Extracted text →
- - -

Thousands of workers and activists march toward downtown Los Angeles on Friday in recognition of May Day. (Genaro Molina/Los Angeles Times)

Thursday happened. Over 4,000 demonstrations were held across the United States under the May Day Strong banner. In Los Angeles alone, over 120 organizations and unions endorsed the march, a level of coalition support organizers said they hadn’t seen in a very long time. Thousands marched from MacArthur Park to City Hall through immigrant communities that have spent the past year living under the weight of federal enforcement. Nationally, over 500 labor unions, student groups, and community organizations participated. The crowd was real. The energy was real. The coalition was the broadest it has been in years.

The administration dismissed it before the marches ended.

That gap, between the size of what Thursday produced and the absence of any institutional response to it, is the thing worth sitting with this Monday morning. Not because Thursday failed. It didn’t. But because the movement’s own organizers have been explicit that Thursday was preparation for something bigger, and preparation only works if you evaluate it honestly.

- - -

Directions →
[1] How many demonstrations does the May Day march text say were held across the United States?
[2] Please carry on the May Day march text from where it stops.

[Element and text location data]
- - -

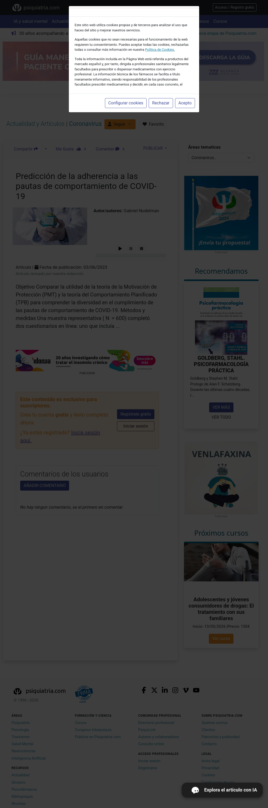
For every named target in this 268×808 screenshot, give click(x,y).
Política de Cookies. (160, 50)
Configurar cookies (125, 102)
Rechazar (160, 102)
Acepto (185, 102)
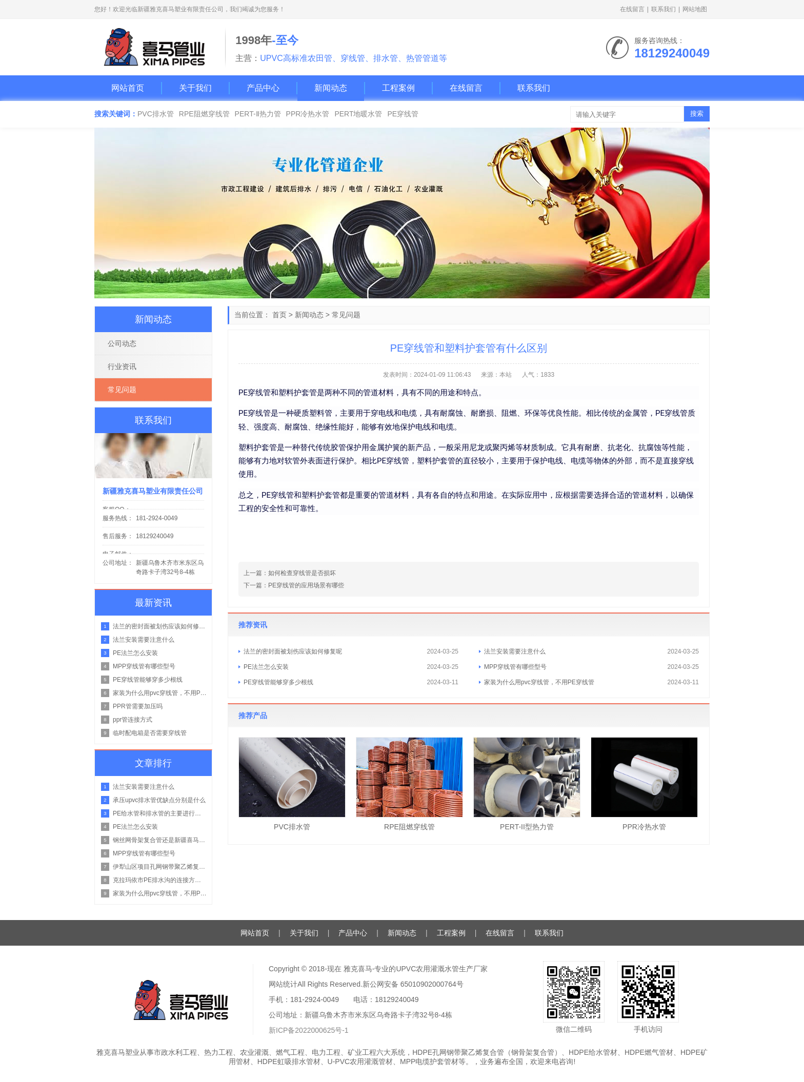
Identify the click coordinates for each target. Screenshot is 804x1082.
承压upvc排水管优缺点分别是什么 (159, 800)
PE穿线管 (402, 114)
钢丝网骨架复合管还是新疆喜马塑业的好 (160, 840)
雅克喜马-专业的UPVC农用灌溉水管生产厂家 (416, 969)
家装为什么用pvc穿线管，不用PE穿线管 (539, 682)
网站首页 (127, 88)
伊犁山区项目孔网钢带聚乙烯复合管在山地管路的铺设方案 (160, 866)
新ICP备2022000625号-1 (309, 1030)
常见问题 (346, 315)
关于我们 (195, 88)
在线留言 (632, 9)
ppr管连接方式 (132, 719)
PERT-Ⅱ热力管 (258, 114)
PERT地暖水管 (358, 114)
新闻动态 (330, 88)
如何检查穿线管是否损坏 (302, 573)
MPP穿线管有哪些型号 (515, 666)
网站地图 (694, 9)
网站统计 (283, 984)
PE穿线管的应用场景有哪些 (306, 585)
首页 (279, 315)
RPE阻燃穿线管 (204, 114)
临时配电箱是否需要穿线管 (150, 733)
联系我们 (663, 9)
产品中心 (263, 88)
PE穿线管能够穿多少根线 (278, 682)
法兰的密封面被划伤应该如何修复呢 (293, 651)
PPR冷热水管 (308, 114)
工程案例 (398, 88)
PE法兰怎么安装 (266, 666)
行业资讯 (122, 366)
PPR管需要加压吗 (138, 706)
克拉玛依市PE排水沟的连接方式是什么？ (160, 880)
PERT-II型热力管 (527, 827)
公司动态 (122, 343)
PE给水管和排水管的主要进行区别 (160, 813)
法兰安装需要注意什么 (515, 651)
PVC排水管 (155, 114)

- - -

Per-task answers →
[1] Over 4,000 demonstrations were held across the United States.

[2]
What Thursday Actually Produced

The Coalition Held

The first thing Thursday proved is that the organizational infrastructure built through No Kings, the Minnesota economic blackouts, and months of local coalition work can be directed toward a coordinated national day of action and hold. The coordinator of the Los Angeles May Day Coalition attributed the coalition’s breadth directly to the federal government’s own actions, saying the July presence of immigration agents in SWAT gear and armored vehicles at MacArthur Park laid the foundation for the high turnout. That is a structural observation worth keeping: the government’s choice of tactics created the coalition that showed up Thursday. The enforcement did the organizing work.

In North Carolina, nearly 20 public school districts closed due to anticipated staff absences, and the Charlotte-Mecklenburg Board of Education called an optional teacher workday. That is not a symbolic gesture. That is an institution making a calculation that the workforce disruption was real enough to respond to structurally rather than ride out. Airport workers in Boston and San Francisco demonstrated alongside education workers, nurses, and immigrant rights organizers under a shared banner. The breadth of sectors represented on Thursday is exactly what a 2028 general strike requires as its foundation.

The Economic Blackout Question

The harder question is what the No Work No School No Shopping economic blackout actually produced in measurable terms. The reporting is thin on this, and the thinness is itself a data point. Crowds are countable. Economic disruption is harder to quantify and easier to dismiss, and the absence of clear disruption metrics by Friday afternoon means the administration’s ability to characterize Thursday as a march rather than a strike is largely unchallenged in the public record.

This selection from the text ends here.